Des Thaïlandais ont rendu hommage mardi aux victimes du massacre en 1976 de plusieurs dizaines d’étudiants pro-démocratie par les forces gouvernementales appuyées par des milices ultra-royalistes. Un événement auquel le contexte actuel de l’émergence du mouvement protestataire étudiant confère une résonnance toute particulière.
Tandis que les gens déposaient des couronnes de fleurs au monument de l'Université Thammasat, Wichian Visutanakon, un manifestant de l’époque âgé aujourd’hui de 64 ans se remémorait le carnage. "Le pire, c'est que les personnes qui ont commis ces crimes en sont toujours fières et ne regrettent pas leurs actions", a-t-il déclaré.
Le 6 octobre 1976, les forces de l'ordre thaïlandaises ont attaqué quelque 2.000 manifestants étudiants sur le campus, les accusant d'être des sympathisants communistes et de chercher à renverser la monarchie. Plusieurs dizaines ont perdu la vie – tués par balle, pendus ou battus à mort.
Ces événements n'ont jamais fait l'objet d'une enquête officielle et sont souvent occultés dans les cours d'histoire.

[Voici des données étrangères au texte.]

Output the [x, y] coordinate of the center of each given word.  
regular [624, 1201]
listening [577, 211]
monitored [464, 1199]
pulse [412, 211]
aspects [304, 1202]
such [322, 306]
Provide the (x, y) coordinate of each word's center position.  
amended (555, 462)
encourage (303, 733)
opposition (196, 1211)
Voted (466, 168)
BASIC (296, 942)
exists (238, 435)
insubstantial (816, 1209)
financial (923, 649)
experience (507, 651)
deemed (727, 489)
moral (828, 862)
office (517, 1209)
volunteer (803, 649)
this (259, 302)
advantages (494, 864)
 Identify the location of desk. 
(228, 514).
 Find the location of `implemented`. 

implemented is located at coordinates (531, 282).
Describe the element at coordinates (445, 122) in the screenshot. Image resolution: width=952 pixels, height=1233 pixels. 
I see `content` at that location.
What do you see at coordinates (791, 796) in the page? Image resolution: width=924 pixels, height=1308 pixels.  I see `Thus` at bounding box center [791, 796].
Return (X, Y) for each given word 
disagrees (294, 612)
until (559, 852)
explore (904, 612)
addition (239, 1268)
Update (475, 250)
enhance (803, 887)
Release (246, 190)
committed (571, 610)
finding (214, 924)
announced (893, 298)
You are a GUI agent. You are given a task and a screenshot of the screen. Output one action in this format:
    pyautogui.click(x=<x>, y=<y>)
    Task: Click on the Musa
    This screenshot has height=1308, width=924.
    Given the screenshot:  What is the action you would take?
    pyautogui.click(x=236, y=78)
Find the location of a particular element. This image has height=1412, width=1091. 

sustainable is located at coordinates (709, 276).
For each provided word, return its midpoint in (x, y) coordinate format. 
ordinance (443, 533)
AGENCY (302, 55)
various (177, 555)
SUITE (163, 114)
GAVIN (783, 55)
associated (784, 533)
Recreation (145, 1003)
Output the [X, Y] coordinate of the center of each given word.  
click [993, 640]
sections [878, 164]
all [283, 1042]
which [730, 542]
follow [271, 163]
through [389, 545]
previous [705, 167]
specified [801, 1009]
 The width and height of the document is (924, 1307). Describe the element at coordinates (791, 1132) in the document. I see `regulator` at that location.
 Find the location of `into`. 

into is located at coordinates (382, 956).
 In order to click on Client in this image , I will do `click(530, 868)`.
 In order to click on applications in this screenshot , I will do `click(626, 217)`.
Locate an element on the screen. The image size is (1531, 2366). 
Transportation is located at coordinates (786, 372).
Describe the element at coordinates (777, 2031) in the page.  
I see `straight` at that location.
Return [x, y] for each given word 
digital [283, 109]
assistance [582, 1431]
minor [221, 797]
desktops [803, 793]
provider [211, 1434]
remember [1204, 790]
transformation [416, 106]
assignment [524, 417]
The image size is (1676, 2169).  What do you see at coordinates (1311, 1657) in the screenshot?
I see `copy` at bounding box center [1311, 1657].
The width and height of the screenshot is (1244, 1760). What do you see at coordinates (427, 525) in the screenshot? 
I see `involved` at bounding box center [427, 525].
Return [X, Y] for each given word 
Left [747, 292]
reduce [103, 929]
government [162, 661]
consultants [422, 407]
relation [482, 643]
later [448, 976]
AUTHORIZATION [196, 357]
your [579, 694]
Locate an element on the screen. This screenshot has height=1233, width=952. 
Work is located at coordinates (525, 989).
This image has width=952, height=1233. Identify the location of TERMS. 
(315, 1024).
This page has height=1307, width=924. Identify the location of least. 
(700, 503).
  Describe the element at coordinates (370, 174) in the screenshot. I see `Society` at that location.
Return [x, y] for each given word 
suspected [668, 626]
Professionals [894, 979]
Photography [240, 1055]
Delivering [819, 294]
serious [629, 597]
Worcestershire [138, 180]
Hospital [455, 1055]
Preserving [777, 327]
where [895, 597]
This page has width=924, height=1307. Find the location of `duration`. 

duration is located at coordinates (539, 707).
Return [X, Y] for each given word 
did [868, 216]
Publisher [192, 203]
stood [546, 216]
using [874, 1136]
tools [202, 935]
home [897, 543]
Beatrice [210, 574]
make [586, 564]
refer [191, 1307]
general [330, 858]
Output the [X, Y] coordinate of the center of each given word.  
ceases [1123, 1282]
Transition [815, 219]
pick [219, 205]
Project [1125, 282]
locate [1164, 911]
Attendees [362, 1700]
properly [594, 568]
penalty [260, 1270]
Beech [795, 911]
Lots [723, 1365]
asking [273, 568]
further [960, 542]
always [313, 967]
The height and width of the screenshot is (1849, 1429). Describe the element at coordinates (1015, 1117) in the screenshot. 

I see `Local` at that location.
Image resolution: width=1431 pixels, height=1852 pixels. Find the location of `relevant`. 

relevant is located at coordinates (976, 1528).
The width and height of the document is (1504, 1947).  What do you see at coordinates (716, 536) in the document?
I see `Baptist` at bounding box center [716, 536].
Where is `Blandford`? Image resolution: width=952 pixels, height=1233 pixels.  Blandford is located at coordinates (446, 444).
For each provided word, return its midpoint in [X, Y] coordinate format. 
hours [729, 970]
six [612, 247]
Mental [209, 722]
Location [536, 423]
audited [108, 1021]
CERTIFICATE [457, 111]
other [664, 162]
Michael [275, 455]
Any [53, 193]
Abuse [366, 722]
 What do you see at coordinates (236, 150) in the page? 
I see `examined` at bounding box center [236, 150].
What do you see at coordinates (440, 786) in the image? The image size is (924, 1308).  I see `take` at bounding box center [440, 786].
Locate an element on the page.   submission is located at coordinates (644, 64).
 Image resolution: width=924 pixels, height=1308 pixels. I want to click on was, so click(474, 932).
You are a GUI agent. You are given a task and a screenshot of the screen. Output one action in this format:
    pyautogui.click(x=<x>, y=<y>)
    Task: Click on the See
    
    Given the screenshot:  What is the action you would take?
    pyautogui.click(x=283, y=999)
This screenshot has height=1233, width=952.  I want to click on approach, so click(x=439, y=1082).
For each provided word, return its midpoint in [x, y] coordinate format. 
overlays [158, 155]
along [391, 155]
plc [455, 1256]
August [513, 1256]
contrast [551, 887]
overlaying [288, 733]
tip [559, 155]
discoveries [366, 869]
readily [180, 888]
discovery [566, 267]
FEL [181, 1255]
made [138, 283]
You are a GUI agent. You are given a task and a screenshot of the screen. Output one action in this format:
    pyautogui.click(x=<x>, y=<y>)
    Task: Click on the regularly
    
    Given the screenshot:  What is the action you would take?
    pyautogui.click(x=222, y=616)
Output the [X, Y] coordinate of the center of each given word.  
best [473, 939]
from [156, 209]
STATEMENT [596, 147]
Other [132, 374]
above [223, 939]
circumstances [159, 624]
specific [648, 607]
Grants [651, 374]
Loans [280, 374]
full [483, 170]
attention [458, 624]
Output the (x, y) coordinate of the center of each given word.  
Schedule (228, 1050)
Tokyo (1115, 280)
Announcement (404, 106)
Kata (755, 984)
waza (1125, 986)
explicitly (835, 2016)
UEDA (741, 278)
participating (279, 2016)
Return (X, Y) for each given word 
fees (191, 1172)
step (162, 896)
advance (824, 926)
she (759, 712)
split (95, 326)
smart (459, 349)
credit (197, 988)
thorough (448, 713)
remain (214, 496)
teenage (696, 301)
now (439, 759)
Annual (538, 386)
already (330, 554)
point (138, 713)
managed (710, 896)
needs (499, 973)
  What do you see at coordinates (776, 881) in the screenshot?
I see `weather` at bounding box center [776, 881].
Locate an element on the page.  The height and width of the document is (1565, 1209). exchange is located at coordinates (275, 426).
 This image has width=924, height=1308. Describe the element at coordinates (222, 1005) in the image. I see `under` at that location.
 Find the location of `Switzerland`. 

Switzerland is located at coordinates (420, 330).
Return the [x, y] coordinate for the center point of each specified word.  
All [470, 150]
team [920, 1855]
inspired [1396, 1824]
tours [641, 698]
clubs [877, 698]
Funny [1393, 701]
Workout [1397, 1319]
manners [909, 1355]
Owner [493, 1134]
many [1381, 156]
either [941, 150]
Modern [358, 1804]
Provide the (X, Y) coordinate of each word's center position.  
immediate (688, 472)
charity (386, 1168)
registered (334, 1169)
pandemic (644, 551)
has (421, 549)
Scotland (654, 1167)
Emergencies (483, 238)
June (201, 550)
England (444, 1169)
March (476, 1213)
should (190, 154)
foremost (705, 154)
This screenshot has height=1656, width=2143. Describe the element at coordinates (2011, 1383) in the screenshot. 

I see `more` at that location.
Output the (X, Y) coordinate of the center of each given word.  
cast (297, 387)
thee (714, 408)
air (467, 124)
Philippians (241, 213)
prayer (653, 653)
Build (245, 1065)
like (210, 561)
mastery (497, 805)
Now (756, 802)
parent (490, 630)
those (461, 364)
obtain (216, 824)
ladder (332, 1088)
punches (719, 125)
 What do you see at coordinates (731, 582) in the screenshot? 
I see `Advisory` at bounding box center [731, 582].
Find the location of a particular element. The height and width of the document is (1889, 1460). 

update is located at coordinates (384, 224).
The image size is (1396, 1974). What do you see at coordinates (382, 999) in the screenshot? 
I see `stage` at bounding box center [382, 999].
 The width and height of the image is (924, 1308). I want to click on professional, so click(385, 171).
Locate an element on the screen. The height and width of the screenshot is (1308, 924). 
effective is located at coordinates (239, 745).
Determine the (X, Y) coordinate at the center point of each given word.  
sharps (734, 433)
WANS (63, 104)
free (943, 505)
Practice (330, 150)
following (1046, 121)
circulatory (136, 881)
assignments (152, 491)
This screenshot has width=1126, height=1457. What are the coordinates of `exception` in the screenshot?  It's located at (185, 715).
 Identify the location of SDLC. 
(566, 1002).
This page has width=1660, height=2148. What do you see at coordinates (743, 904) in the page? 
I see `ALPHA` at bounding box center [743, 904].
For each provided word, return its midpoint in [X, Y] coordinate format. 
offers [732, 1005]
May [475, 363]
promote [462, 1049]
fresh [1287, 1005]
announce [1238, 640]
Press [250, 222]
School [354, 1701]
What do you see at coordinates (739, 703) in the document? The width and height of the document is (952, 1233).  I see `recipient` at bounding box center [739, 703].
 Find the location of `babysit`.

Les commémorations cette année ont attiré davantage de sympathisants, plus jeunes, que ces dernières années. Il faut dire que le contexte de ces derniers mois se rapproche de celui de 1976. Voilà près de trois mois que plusieurs milliers d’étudiants, appuyés par un mouvement lycéen, manifestent dans les rues -et en ligne- contre une Constitution et un gouvernement qu’ils perçoivent comme une dictature prolongée, certains allant jusqu’à demander des réformes pour brider le pouvoir de la monarchie, ce qui enrage les royalistes.
Thantara Sriserm, une étudiante de 23 ans, ne cache pas sa crainte de voir les manifestations réprimées dans la violence comme en 1976. Mais elle estime cependant que "cela est moins probable car de nos jours nous avons des smartphones qui nous permettent de filmer et partager des choses rapidement".
L’establishment au pouvoir, formé d’élites gravitant autour de l’armée et du palais et ancré solidement sur la bureaucratie, a été débarrassé ces derniers mois, par le truchement de la justice, de deux partis d’opposition gênants dont le parti Anakot Mai qui rassemblait une majorité de jeunes votants. Mais la dissolution de ce dernier en février dernier a déclenché la colère d’une grande partie de la jeunesse thaïlandaise, et le pouvoir se retrouve aujourd’hui face à un mouvement anti-gouvernemental étudiant très courageux et déterminé.
Jusqu’ici, les manifestations ont été pacifiques. La prochaine grande manifestation est prévue pour le 14 octobre qui marquera le 47e anniversaire du soulèvement étudiant de 1973.
Les manifestants demandent la destitution du Premier ministre Prayuth Chan-O-Cha, dictateur militaire de 2014 à 2019 reconduit à la tête du gouvernement l’an dernier à la faveur d’élections controversées mais que lui considère justes.
Le mois dernier, des dizaines de milliers de manifestants rassemblés à l'extérieur de l'Université Thammasat avaient acclamé un appel à des réformes destinées à réduire les pouvoirs de la monarchie, brisant ainsi un vieux tabou selon lequel les Thaïlandais s’interdisaient d’évoquer la monarchie en public et encore plus d’en questionner le statut.
Le porte-parole du gouvernement, Anucha Burapachaisri, a indiqué que les cérémonies commémoratives du 6 octobre ayant lieu chaque année, le gouvernement n'avait aucune objection à ce que l'événement se déroule cette année aussi.
Utilisé plus de 410.000 fois, le mot-dièse #6octobre en thaï figurait parmi les plus tendances sur Twitter en Thaïlande, mardi.
Une exposition retraçant le massacre de 1976 a été inaugurée lundi dans les locaux de l'université.
"J'espère que l'incitation à la haine au nom de l'amour pour la nation, la religion et la monarchie, comme on l'a vu lors des événements du 6 octobre, ne se reproduira plus", a déclaré le député de l'opposition Rangsiman Rome, lui-même ancien militant étudiant.
La Thaïlande est devenue une monarchie constitutionnelle lorsque la monarchie absolue a pris fin en 1932. L'armée thaïlandaise s'est emparée du pouvoir 13 fois depuis lors et a mené à plusieurs reprises des mesures de répression sanglantes contre les manifestants.